(Records from a dataset)

'''

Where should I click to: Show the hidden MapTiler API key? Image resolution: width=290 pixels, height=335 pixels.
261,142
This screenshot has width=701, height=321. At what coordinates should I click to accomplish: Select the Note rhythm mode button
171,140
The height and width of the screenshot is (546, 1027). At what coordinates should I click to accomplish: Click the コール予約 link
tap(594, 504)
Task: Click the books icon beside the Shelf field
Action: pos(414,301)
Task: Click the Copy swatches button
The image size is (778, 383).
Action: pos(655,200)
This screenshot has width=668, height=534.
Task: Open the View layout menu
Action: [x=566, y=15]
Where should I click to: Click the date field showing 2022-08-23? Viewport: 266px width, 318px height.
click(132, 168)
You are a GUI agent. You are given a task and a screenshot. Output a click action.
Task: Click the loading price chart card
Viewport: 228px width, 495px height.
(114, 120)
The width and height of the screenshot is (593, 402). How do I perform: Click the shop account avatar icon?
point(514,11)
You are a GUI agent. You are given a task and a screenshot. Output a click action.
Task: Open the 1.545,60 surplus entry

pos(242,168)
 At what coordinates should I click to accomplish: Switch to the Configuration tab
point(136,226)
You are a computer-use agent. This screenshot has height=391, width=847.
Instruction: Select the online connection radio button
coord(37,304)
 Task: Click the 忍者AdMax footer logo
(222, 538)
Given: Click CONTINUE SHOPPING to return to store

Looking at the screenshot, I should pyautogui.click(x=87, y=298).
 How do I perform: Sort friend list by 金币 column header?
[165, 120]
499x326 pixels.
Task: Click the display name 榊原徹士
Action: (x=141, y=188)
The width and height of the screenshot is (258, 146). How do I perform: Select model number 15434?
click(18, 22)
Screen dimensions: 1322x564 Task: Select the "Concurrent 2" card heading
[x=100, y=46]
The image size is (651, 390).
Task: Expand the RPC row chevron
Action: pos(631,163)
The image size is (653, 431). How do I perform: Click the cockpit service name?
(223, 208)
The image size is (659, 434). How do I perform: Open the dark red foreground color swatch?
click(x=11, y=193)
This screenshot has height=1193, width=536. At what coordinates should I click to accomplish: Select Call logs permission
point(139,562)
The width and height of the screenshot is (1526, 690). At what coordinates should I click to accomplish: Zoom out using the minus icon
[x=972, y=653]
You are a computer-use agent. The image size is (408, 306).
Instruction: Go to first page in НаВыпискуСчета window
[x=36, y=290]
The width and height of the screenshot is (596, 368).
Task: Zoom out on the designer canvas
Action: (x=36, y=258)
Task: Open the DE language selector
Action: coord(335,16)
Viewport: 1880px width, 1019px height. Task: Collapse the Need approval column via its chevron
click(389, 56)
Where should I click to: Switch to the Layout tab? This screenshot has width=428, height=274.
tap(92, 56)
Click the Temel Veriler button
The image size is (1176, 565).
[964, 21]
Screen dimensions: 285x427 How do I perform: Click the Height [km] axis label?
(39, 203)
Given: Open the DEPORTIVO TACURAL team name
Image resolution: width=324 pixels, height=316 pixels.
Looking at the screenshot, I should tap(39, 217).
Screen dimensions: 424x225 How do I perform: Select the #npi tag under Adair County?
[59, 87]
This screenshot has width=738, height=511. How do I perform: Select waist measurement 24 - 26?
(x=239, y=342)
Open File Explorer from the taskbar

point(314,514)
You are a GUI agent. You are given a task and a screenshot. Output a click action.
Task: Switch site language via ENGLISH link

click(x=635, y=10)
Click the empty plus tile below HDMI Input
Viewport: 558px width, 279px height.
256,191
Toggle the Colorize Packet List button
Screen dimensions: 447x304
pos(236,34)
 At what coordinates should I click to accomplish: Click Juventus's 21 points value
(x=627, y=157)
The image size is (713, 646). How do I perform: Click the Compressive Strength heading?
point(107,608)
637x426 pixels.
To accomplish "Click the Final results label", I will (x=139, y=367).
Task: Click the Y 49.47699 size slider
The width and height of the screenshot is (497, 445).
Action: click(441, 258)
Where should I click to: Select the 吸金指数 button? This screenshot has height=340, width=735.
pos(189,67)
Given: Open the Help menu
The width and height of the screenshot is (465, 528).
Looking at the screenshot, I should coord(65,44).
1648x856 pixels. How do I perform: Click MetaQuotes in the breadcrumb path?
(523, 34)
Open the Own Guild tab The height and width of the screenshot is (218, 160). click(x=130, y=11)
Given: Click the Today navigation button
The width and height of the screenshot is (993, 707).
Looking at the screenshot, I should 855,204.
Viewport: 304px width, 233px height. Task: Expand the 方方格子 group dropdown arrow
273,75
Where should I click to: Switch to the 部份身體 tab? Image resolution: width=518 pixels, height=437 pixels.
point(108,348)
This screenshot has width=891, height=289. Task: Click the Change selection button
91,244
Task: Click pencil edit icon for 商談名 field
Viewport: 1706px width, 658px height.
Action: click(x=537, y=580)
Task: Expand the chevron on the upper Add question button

'''

> [WHAT YOU WILL DO]:
Take the lines above from the one containing "The width and height of the screenshot is (465, 528)." to the one containing "Task: Click pencil edit icon for 商談名 field" and retype them exactly, both ends included, with nothing added.

> [EXERCISE OUTPUT]:
The width and height of the screenshot is (465, 528).
Looking at the screenshot, I should coord(65,44).
1648x856 pixels. How do I perform: Click MetaQuotes in the breadcrumb path?
(523, 34)
Open the Own Guild tab The height and width of the screenshot is (218, 160). click(x=130, y=11)
Given: Click the Today navigation button
The width and height of the screenshot is (993, 707).
Looking at the screenshot, I should 855,204.
Viewport: 304px width, 233px height. Task: Expand the 方方格子 group dropdown arrow
273,75
Where should I click to: Switch to the 部份身體 tab? Image resolution: width=518 pixels, height=437 pixels.
point(108,348)
This screenshot has width=891, height=289. Task: Click the Change selection button
91,244
Task: Click pencil edit icon for 商談名 field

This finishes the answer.